_Activity_. Please transcribe the data that follows exactly, from its first line through the line that contains "Get A Free Estimate (436, 129)".

*** Opening Records provided ***

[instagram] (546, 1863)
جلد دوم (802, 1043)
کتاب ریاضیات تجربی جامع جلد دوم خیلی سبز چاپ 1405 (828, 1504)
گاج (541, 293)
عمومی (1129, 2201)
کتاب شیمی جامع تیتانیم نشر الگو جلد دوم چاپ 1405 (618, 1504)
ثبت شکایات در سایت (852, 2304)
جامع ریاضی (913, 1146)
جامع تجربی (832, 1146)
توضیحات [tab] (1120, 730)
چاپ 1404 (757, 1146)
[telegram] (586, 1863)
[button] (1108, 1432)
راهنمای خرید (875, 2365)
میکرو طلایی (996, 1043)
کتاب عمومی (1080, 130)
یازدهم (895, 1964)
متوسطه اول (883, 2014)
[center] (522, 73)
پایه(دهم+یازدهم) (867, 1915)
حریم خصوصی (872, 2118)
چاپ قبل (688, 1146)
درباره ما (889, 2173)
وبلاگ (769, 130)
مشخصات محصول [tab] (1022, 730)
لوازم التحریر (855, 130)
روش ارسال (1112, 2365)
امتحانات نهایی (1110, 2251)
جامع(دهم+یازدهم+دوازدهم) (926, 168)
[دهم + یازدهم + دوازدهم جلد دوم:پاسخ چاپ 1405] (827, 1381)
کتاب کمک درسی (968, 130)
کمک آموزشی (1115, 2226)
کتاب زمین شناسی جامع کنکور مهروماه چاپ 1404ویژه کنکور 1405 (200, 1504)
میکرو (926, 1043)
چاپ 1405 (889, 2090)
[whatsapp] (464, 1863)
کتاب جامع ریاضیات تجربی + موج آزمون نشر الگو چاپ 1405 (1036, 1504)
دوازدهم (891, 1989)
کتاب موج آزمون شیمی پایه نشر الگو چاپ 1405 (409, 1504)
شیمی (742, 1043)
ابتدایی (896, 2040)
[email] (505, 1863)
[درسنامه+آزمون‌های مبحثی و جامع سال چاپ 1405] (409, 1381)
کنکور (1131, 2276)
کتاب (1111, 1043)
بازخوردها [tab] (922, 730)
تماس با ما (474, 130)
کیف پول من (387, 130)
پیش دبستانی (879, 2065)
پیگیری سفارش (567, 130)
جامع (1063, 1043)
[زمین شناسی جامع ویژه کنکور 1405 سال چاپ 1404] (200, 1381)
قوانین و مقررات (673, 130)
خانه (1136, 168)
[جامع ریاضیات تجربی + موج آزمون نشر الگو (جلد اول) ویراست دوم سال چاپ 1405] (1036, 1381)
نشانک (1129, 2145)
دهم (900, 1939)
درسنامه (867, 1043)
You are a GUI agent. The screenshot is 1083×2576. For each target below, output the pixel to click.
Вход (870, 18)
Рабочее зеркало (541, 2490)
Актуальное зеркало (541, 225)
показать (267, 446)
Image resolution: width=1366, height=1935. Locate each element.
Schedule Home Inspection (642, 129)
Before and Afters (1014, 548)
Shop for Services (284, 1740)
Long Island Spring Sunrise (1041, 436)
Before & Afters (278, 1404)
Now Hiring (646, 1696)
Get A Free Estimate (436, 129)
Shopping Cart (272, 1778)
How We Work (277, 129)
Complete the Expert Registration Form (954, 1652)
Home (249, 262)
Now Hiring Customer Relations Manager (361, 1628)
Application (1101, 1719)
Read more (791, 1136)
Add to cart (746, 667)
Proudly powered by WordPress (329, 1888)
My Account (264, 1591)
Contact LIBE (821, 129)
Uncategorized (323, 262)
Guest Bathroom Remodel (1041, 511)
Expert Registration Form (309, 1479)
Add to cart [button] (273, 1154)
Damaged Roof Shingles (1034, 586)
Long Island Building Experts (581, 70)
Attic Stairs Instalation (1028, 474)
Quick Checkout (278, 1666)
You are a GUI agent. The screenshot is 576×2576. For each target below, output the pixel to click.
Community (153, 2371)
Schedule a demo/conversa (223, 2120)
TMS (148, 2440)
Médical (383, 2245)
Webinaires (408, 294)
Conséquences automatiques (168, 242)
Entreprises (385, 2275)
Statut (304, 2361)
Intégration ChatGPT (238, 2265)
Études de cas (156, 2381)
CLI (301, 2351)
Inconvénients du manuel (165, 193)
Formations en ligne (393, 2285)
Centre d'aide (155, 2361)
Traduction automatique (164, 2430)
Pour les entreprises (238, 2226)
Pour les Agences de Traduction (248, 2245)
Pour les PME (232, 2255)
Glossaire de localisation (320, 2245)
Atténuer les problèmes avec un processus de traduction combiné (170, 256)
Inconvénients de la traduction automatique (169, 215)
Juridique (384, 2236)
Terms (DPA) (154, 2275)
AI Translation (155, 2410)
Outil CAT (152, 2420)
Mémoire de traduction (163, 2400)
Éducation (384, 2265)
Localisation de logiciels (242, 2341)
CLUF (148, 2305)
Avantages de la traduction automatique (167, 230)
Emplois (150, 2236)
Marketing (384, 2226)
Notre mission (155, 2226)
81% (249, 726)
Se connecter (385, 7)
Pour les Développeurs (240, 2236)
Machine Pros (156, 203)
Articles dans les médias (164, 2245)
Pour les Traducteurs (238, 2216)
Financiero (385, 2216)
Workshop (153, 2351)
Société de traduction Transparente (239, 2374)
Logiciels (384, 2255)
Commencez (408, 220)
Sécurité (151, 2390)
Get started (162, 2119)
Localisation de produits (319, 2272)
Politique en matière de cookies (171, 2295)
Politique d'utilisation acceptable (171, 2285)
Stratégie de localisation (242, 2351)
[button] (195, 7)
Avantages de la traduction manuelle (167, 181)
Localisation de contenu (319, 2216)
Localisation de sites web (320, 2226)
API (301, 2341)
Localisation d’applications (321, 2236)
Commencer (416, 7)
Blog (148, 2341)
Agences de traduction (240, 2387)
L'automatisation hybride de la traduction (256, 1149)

*** Closing Records provided ***

_Solved exercise_.
[instagram] (546, 1863)
جلد دوم (802, 1043)
کتاب ریاضیات تجربی جامع جلد دوم خیلی سبز چاپ 1405 (828, 1504)
گاج (541, 293)
عمومی (1129, 2201)
کتاب شیمی جامع تیتانیم نشر الگو جلد دوم چاپ 1405 (618, 1504)
ثبت شکایات در سایت (852, 2304)
جامع ریاضی (913, 1146)
جامع تجربی (832, 1146)
توضیحات [tab] (1120, 730)
چاپ 1404 (757, 1146)
[telegram] (586, 1863)
[button] (1108, 1432)
راهنمای خرید (875, 2365)
میکرو طلایی (996, 1043)
کتاب عمومی (1080, 130)
یازدهم (895, 1964)
متوسطه اول (883, 2014)
[center] (522, 73)
پایه(دهم+یازدهم) (867, 1915)
حریم خصوصی (872, 2118)
چاپ قبل (688, 1146)
درباره ما (889, 2173)
وبلاگ (769, 130)
مشخصات محصول [tab] (1022, 730)
لوازم التحریر (855, 130)
روش ارسال (1112, 2365)
امتحانات نهایی (1110, 2251)
جامع(دهم+یازدهم+دوازدهم) (926, 168)
[دهم + یازدهم + دوازدهم جلد دوم:پاسخ چاپ 1405] (827, 1381)
کتاب کمک درسی (968, 130)
کمک آموزشی (1115, 2226)
کتاب زمین شناسی جامع کنکور مهروماه چاپ 1404ویژه کنکور 1405 (200, 1504)
میکرو (926, 1043)
چاپ 1405 (889, 2090)
[whatsapp] (464, 1863)
کتاب جامع ریاضیات تجربی + موج آزمون نشر الگو چاپ 1405 (1036, 1504)
دوازدهم (891, 1989)
کتاب موج آزمون شیمی پایه نشر الگو چاپ 1405 (409, 1504)
شیمی (742, 1043)
ابتدایی (896, 2040)
[email] (505, 1863)
[درسنامه+آزمون‌های مبحثی و جامع سال چاپ 1405] (409, 1381)
کنکور (1131, 2276)
کتاب (1111, 1043)
بازخوردها [tab] (922, 730)
تماس با ما (474, 130)
کیف پول من (387, 130)
پیش دبستانی (879, 2065)
پیگیری سفارش (567, 130)
جامع (1063, 1043)
[زمین شناسی جامع ویژه کنکور 1405 سال چاپ 1404] (200, 1381)
قوانین و مقررات (673, 130)
خانه (1136, 168)
[جامع ریاضیات تجربی + موج آزمون نشر الگو (جلد اول) ویراست دوم سال چاپ 1405] (1036, 1381)
نشانک (1129, 2145)
دهم (900, 1939)
درسنامه (867, 1043)
You are a GUI agent. The screenshot is 1083×2576. For each target below, output the pixel to click.
Вход (870, 18)
Рабочее зеркало (541, 2490)
Актуальное зеркало (541, 225)
показать (267, 446)
Image resolution: width=1366, height=1935. Locate each element.
Schedule Home Inspection (642, 129)
Before and Afters (1014, 548)
Shop for Services (284, 1740)
Long Island Spring Sunrise (1041, 436)
Before & Afters (278, 1404)
Now Hiring (646, 1696)
Get A Free Estimate (436, 129)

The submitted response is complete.